Per chi non avesse voglia di fare i cigni, le stesse creme si possono spalmare su dei cracker.
Ravioloni formaggio e bietole
Ingredienti per 6 persone.Per la sfoglia: 4 uova 400 gr. farina (200 semola grano duro rimacinata + 200 - 0).
Per il ripieno: 250 gr. formaggio tenero 350 gr. bietole precedentemente lessate 1 uovo 100 gr. parmigiano grattugiato sale q.b. in caso il ripieno rimanga troppo morbido, qualche cucchiaio di pane grattugiato per aggiustarne la consistenza per il condimento: a piacere: burro e salvia; sugo di pomodoro; filetti di pomodoro saltati in padella (io li ho conditi così) procedimento: impastare le uova con la farina e lasciare riposare il tempo che si prepara il ripieno; sminuzzare le bietole, aggiungere il formaggio tenero, l’uovo. il parmigiano, il sale ed amalgamare bene il tutto; stendere la pasta e ricavare dei cerchi dalle dimensioni desiderate, usando un bicchiere o il coppapasta; mettere una cucchiaiata di ripieno e coprire con un altro disco; continuare così fino ad esaurimento impasto (nel caso rimanesse della pasta, avvolgerla su se stessa e tagliarla a tagliolini); in un tegame, versare dell’olio evo e far riscaldare con 2 spicchi d’aglio schiacciati; togliere l’aglio e versare i pomodori, precedente sbollentati , pelati, privati dei semi e tagliati a filetti (considerate 2 pomodori medi a persona); in una pentola abbastanza ampia, mettete a bollire dell’acqua salata ed eseguite la normale cottura dei ravioloni (l’importante è cuocerli e saltarli in padella pochi alla volta); impiattare e comporre avendo cura di guarnire con filetti di pomodoro ai lati; sono ottimi sia senza che con spolverata di parmigiano.
Nidi di primavera
150 gr. farina 0
150 gr. farina semola rimacinata
3 uova medie
miscelare le due farine e fare una fontana; aggiungere le uova ed impastare fino ad ottenere un composto omogeneo; lasciare riposare.
Per il condimento
1 zucchina medio grande
1 carota
200 grammi asparagi verdi
1 cipollotto fresco
60 gr. pancetta tesa o guanciale
olio extra vergine oliva q.b.
sale q.b.
parmigiano grattugiato q.b. (facoltativo)

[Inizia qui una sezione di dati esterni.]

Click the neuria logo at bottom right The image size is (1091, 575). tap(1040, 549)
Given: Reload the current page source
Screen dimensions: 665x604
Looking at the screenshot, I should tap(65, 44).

tagliare tutte le verdure a striscioline sottili e conservarle in acqua ben fredda; stendere la pasta non troppo sottile e tagliarla della stessa misura delle verdure (se avete la chitarra per la pasta, usare quella); mettere a bollire abbondante acqua salata per cuocere la pasta; in un padella antiaderente, abbastanza capiente, mettere a tostare la pancetta precedentemente tagliata a striscioline come la verdura; togliere la pancetta (tendendola al caldo), aggiungere un po’ d’olio e mettere tutte le verdure ben scocciolate; cuocerle a fuoco vivo, salando leggermente (in caso sfriggessero, aggiungere un goccino d’acqua), le verdure devono risultare morbide e croccanti allo stesso tempo; mettere a cuocere la pasta (ci vogliono pochi minuti) scolare e versare nella padella con le verdure; far saltare per mescolare bene il tutto; impiattare e rifinire con la pancetta tostata.
Ingredienti: prosciutto cotto ed olive denocciolate q.b.; crackers q.b.; creme spalmabili q.b. (vedere ricetta "cigni rustici"). Gli ingredienti possono essere molteplici e le quantità dipendono dal fabbisogno.